American television editor

Norman "Stormy" Palmer (October 7, 1918 – March 23, 2013) was an American film editor for The Walt Disney Company. He worked for Disney for around 45 years and served as a mentor to Roy E. Disney, who was later appointed vice-chairman of Disney productions. Palmer was best known for his work on the True-Life Adventures series, and in 1998 he was named a Disney Legend.

== Biography ==
Palmer was a fourth-generation Californian born in Santa Ana on October 7, 1918. His father had given him the nickname "Stormy" at a young age for reasons he didn't recall. Palmer graduated from Hollywood High School in 1937 and submitted an application to Walt Disney Studios before heading to Oregon to work on a ranch and ride horses. The following year he received a phone call informing him that Disney wanted to hire him, and shortly after he joined as a staff projectionist. Six months later, Palmer moved into the Editorial department and assisted on films such as Pinocchio and Fantasia.

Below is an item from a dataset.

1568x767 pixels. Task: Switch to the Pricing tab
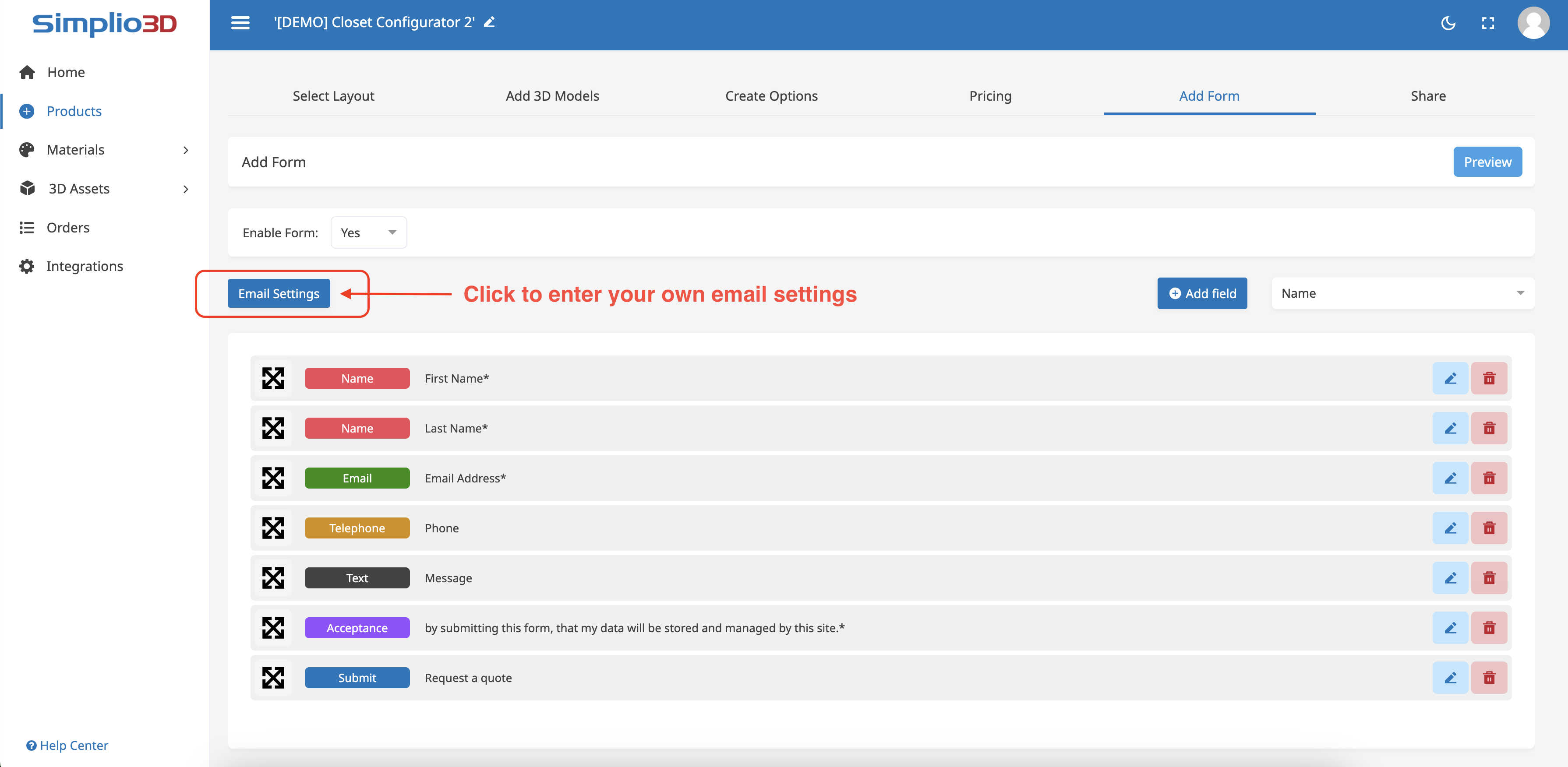[990, 96]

During World War II, Palmer worked alongside director John Ford in the photographic unit of the Office of Strategic Services. There, he edited films for the Joint Chiefs of Staff in Washington, D.C. Later, Palmer was transferred overseas and served an overseas stint as an aerial photographer on surveillance missions. He took surveillance photos of England, France, and Italy. Palmer returned to Disney after the war in 1946, where he met Barbara Major, who worked in the Ink and Paint Department. The two fell in love and married on December 4, 1947.

Palmer began editing for the True-Life Adventures series with In Beaver Valley, Nature's Half Acre, and Water Birds. In 1953, he received his first feature credit on The Living Desert. Palmer continued to edit for the True-Life Adventure series, including The African Lion and White Wilderness. Palmer also edited the 1959 Oscar winning short documentary Grand Canyon.

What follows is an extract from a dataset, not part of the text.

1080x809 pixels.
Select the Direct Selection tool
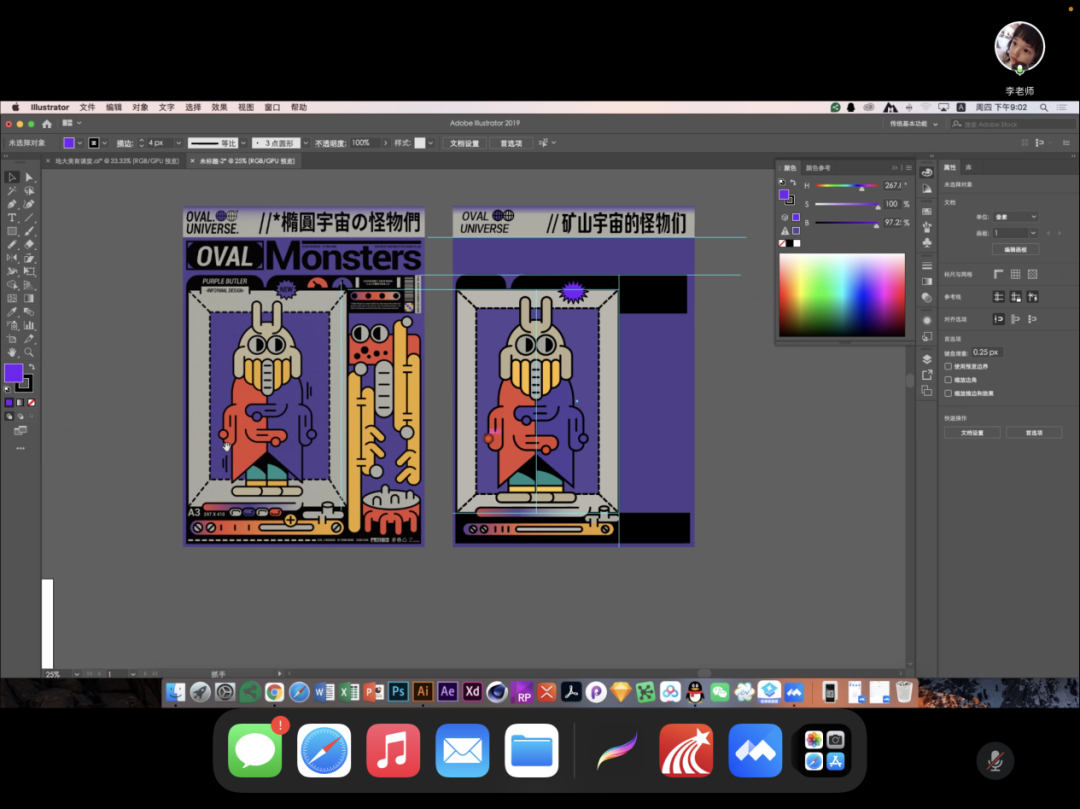pyautogui.click(x=29, y=177)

When Disney expanded into television, Palmer worked on numerous episodes of their long-running anthology series Walt Disney's Disneyland (also known as Walt Disney's Wonderful World of Color and The Wonderful World of Disney). Other television shows and feature films Palmer worked on include Atta Girl, Kelly!, The Legend of Lobo, and The Shaggy D.A.

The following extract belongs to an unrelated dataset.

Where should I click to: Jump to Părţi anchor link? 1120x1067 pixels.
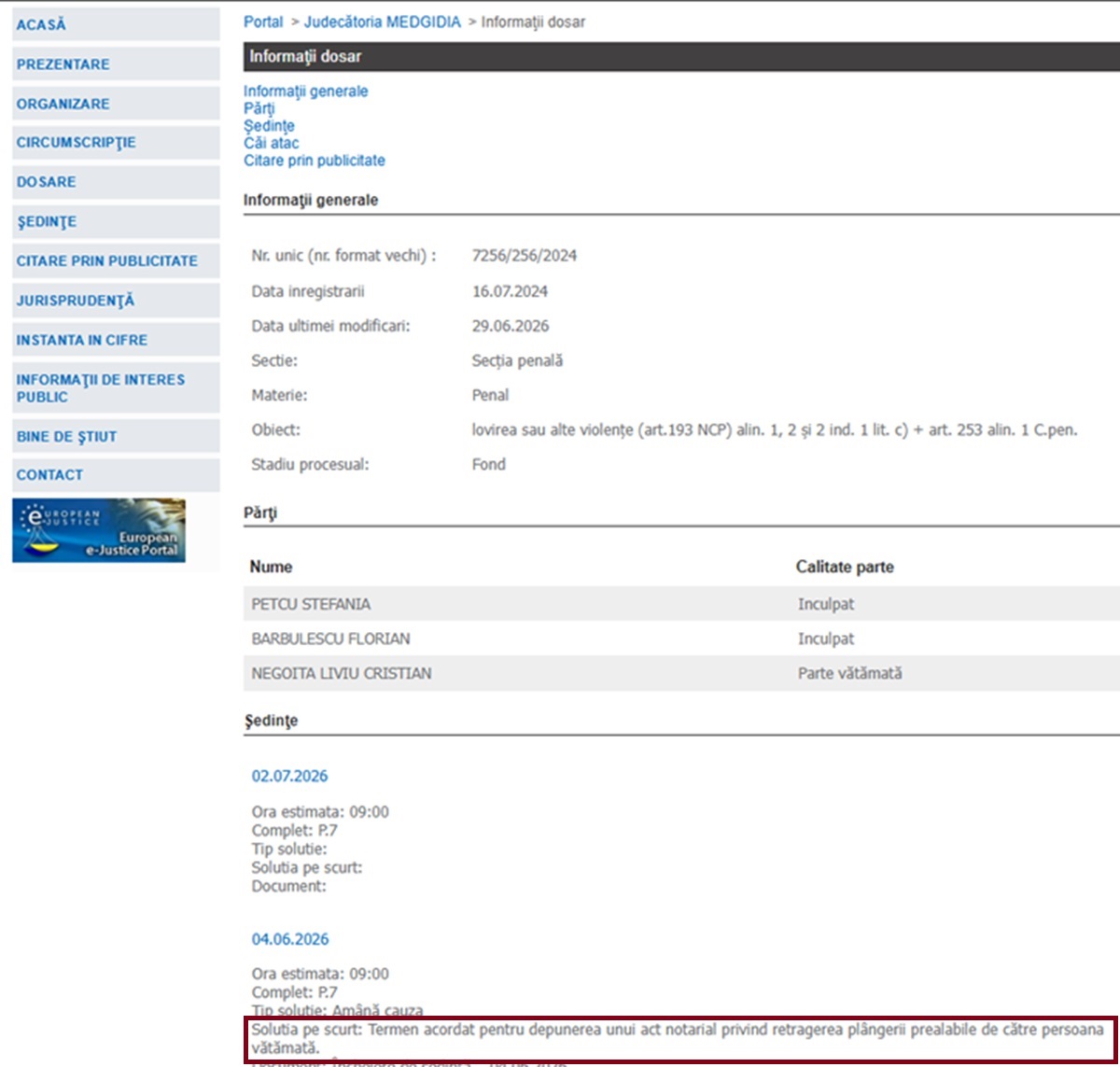coord(259,108)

After working for 45 years, Palmer retired from The Walt Disney Studios in 1983, reportedly devoting his leisure time to sailing, golfing, and woodworking. Five years later, he was named a Disney Legend. Sometime in 2005, Barbara died after 52 years of marriage. Later, in 2012, Palmer's daughter, Laurie Palmer, died as well. Stormy would live in Northridge, California, until he died of natural causes on March 23, 2013. He is survived by his daughters Christine Thomson and Lindsey Palmer, as well as his two grandchildren Amanda and Colin Sebern.